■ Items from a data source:

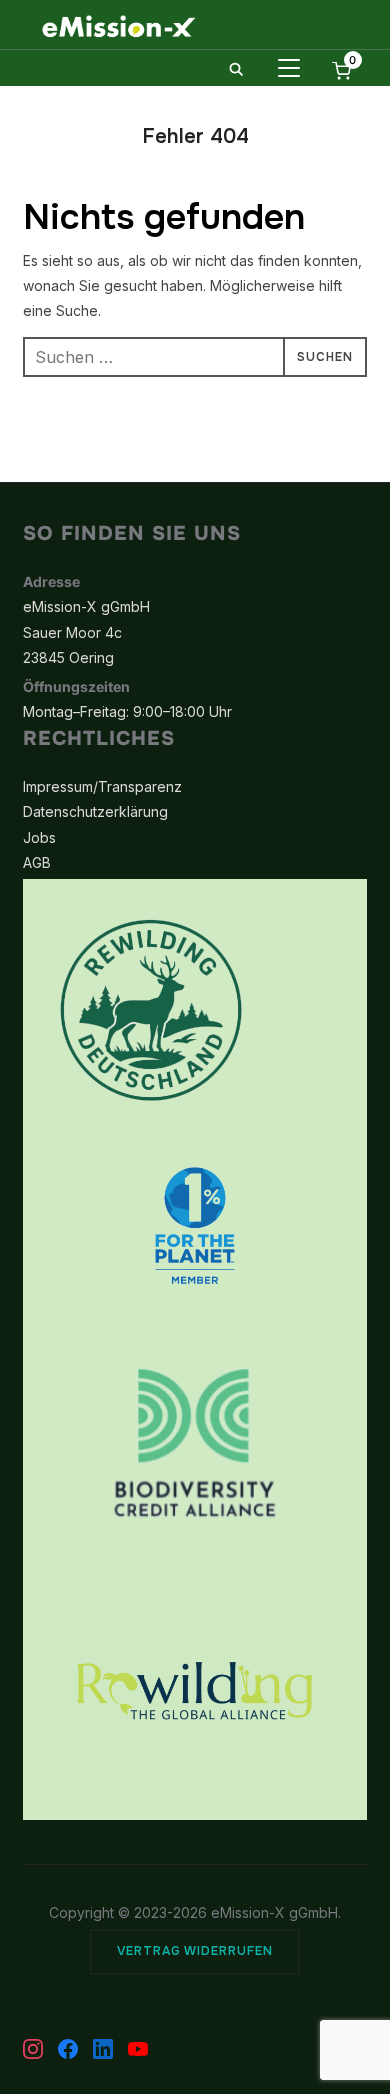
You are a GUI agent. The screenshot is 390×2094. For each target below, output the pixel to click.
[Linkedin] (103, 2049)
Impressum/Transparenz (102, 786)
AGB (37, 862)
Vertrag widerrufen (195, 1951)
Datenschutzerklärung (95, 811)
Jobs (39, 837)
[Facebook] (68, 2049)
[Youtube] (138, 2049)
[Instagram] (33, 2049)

■ What to do: From the line holding "[Linkedin] (103, 2049)" to the final line of the data, output each line exactly and nothing more.

■ Your response:
[Linkedin] (103, 2049)
Impressum/Transparenz (102, 786)
AGB (37, 862)
Vertrag widerrufen (195, 1951)
Datenschutzerklärung (95, 811)
Jobs (39, 837)
[Facebook] (68, 2049)
[Youtube] (138, 2049)
[Instagram] (33, 2049)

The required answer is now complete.